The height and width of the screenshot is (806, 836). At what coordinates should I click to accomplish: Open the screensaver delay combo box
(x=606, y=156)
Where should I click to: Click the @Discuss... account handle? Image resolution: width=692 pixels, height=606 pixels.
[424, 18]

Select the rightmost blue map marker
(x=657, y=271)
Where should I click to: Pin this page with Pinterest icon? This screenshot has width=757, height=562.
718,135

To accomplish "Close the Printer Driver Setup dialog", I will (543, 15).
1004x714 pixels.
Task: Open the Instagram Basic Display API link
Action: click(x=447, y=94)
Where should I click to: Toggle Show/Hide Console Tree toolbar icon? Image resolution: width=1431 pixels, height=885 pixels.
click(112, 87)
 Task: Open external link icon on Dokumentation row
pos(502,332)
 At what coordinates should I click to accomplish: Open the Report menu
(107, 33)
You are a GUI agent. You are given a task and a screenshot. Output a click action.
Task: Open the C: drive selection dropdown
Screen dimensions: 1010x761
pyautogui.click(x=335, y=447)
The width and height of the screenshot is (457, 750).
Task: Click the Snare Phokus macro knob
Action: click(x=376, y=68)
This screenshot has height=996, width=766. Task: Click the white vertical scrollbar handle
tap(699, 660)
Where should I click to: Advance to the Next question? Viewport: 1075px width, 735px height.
· · · · ·
### What needs to be done:
Please repeat the listing exactly, with nothing left out.

### Result of this task:
The height and width of the screenshot is (806, 836). At what coordinates should I click to accomplish: Open the screensaver delay combo box
(x=606, y=156)
Where should I click to: Click the @Discuss... account handle? Image resolution: width=692 pixels, height=606 pixels.
[424, 18]

Select the rightmost blue map marker
(x=657, y=271)
Where should I click to: Pin this page with Pinterest icon? This screenshot has width=757, height=562.
718,135

To accomplish "Close the Printer Driver Setup dialog", I will (543, 15).
1004x714 pixels.
Task: Open the Instagram Basic Display API link
Action: click(x=447, y=94)
Where should I click to: Toggle Show/Hide Console Tree toolbar icon? Image resolution: width=1431 pixels, height=885 pixels.
click(112, 87)
 Task: Open external link icon on Dokumentation row
pos(502,332)
 At what coordinates should I click to accomplish: Open the Report menu
(107, 33)
You are a GUI agent. You are given a task and a screenshot. Output a click action.
Task: Open the C: drive selection dropdown
Screen dimensions: 1010x761
pyautogui.click(x=335, y=447)
The width and height of the screenshot is (457, 750).
Task: Click the Snare Phokus macro knob
Action: click(x=376, y=68)
This screenshot has height=996, width=766. Task: Click the white vertical scrollbar handle
tap(699, 660)
Where should I click to: Advance to the Next question? Viewport: 1075px width, 735px height.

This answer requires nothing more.